Return the lines beginning at the one that contains "Монтаж, фильтры, наборы (46, 1210)" and continuing to the end of the entries, including both ends, exactly as written and nothing else.

▶ _Given information_:

-=-=-

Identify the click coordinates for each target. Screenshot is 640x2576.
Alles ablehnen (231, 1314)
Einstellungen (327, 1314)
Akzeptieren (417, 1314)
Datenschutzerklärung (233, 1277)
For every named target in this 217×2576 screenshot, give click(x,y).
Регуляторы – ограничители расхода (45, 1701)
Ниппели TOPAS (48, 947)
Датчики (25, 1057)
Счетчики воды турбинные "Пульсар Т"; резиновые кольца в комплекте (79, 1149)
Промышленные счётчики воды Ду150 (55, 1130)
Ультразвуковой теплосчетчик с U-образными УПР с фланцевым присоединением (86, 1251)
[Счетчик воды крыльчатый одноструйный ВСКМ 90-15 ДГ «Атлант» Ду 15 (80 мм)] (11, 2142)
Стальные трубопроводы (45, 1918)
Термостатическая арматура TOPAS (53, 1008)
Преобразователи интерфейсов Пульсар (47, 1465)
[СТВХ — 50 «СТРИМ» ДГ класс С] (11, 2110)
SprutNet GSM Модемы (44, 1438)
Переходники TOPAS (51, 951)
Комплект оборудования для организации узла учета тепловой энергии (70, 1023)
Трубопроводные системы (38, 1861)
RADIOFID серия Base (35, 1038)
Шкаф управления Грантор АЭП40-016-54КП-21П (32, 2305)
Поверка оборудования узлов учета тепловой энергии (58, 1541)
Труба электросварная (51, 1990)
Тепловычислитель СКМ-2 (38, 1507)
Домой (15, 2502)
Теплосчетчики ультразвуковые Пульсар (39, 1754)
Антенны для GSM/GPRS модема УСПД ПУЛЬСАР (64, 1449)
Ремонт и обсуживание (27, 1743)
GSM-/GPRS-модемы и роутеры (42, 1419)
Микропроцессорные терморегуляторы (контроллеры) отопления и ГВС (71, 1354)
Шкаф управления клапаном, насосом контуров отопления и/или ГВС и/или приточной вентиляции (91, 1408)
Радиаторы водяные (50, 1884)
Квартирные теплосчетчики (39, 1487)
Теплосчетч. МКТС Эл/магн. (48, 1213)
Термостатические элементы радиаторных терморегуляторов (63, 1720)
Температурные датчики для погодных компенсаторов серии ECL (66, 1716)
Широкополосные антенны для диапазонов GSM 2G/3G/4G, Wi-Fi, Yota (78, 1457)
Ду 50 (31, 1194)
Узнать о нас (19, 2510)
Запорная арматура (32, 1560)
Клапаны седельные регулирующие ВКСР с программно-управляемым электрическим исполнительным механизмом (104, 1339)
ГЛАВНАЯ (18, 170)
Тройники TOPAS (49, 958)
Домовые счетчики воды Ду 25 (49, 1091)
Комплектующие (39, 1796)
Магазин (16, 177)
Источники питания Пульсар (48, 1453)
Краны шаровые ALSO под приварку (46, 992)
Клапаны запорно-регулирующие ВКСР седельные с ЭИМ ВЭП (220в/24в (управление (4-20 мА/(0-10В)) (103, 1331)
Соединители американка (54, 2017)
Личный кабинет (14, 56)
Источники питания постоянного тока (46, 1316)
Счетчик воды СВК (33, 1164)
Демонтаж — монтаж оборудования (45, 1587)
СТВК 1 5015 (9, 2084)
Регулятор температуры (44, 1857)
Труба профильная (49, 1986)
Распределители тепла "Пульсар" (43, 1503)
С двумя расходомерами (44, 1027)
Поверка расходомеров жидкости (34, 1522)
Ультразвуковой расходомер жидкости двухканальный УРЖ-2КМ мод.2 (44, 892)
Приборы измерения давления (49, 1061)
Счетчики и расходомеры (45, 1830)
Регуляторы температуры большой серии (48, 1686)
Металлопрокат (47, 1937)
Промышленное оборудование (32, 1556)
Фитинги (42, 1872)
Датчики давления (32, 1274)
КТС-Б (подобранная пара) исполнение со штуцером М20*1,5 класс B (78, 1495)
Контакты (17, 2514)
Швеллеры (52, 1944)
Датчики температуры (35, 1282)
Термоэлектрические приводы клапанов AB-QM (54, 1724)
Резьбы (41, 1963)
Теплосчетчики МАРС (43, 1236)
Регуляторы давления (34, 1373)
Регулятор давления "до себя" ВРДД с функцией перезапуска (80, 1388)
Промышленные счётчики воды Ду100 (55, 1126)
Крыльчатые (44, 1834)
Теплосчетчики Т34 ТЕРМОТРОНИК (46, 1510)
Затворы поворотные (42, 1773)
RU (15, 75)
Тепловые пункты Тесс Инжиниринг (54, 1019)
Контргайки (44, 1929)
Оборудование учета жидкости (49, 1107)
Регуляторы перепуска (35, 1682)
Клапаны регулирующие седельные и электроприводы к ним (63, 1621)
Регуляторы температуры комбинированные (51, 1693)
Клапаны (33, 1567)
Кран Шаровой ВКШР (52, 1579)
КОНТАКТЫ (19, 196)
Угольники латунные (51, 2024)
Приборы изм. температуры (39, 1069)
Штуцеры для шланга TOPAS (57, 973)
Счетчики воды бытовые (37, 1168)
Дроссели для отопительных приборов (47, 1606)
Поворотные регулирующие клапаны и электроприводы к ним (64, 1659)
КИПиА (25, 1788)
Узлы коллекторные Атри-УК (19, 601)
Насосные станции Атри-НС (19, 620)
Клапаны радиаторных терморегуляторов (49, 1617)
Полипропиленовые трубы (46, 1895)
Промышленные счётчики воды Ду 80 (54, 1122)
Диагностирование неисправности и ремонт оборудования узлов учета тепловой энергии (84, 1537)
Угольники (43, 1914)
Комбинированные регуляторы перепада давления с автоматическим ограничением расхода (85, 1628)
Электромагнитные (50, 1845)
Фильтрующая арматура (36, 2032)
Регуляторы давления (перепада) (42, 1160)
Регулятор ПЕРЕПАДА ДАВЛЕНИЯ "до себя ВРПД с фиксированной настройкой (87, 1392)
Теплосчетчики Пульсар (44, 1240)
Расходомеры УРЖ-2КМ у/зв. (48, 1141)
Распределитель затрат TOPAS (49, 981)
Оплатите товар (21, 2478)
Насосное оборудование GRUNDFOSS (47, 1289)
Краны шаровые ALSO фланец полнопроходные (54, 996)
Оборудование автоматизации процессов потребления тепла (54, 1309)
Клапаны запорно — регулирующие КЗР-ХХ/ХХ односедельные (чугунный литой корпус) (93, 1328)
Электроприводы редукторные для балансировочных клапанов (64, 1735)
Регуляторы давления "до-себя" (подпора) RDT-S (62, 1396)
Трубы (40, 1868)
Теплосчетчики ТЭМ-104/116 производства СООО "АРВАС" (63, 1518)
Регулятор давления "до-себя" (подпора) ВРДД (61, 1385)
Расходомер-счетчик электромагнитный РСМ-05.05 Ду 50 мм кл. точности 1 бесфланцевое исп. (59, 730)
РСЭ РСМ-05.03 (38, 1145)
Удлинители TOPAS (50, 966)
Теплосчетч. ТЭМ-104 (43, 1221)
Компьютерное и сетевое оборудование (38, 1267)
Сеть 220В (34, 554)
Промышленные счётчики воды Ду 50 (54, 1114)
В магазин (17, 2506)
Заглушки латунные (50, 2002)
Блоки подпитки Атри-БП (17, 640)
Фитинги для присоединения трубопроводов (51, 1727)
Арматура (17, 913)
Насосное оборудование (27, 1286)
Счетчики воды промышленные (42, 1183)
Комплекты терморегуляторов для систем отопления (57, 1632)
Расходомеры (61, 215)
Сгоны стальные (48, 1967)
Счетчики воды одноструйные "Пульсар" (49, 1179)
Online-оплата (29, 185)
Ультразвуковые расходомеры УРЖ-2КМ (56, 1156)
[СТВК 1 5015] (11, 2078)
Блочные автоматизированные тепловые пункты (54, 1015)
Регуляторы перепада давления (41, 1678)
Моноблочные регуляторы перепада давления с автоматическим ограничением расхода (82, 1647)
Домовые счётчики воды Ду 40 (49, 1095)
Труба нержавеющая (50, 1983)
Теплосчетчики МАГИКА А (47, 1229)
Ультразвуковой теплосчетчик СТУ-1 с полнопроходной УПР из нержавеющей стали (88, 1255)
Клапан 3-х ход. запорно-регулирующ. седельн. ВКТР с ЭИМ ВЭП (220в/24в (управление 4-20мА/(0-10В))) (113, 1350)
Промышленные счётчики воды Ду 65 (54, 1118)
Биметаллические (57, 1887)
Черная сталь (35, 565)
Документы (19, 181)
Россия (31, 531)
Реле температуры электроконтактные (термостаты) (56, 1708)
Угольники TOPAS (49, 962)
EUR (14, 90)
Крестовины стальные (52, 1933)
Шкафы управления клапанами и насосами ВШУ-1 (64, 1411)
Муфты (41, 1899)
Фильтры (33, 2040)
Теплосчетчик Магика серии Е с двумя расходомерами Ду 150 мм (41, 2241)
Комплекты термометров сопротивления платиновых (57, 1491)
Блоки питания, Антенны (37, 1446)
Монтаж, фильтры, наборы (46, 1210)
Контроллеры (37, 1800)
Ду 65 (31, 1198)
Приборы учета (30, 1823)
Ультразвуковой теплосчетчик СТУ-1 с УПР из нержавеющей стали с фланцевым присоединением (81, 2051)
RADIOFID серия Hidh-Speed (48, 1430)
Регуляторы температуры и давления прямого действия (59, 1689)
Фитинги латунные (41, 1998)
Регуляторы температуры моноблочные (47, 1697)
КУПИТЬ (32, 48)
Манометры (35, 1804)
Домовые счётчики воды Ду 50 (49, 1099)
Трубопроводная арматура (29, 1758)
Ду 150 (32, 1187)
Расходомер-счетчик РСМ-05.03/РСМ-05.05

-=-=-

▶ _Task answer_:
Монтаж, фильтры, наборы (46, 1210)
Контроллеры (37, 1800)
Ду 65 (31, 1198)
Приборы учета (30, 1823)
Ультразвуковой теплосчетчик СТУ-1 с УПР из нержавеющей стали с фланцевым присоединением (81, 2051)
RADIOFID серия Hidh-Speed (48, 1430)
Регуляторы температуры и давления прямого действия (59, 1689)
Фитинги латунные (41, 1998)
Регуляторы температуры моноблочные (47, 1697)
КУПИТЬ (32, 48)
Манометры (35, 1804)
Домовые счётчики воды Ду 50 (49, 1099)
Трубопроводная арматура (29, 1758)
Ду 150 (32, 1187)
Расходомер-счетчик РСМ-05.03/РСМ-05.05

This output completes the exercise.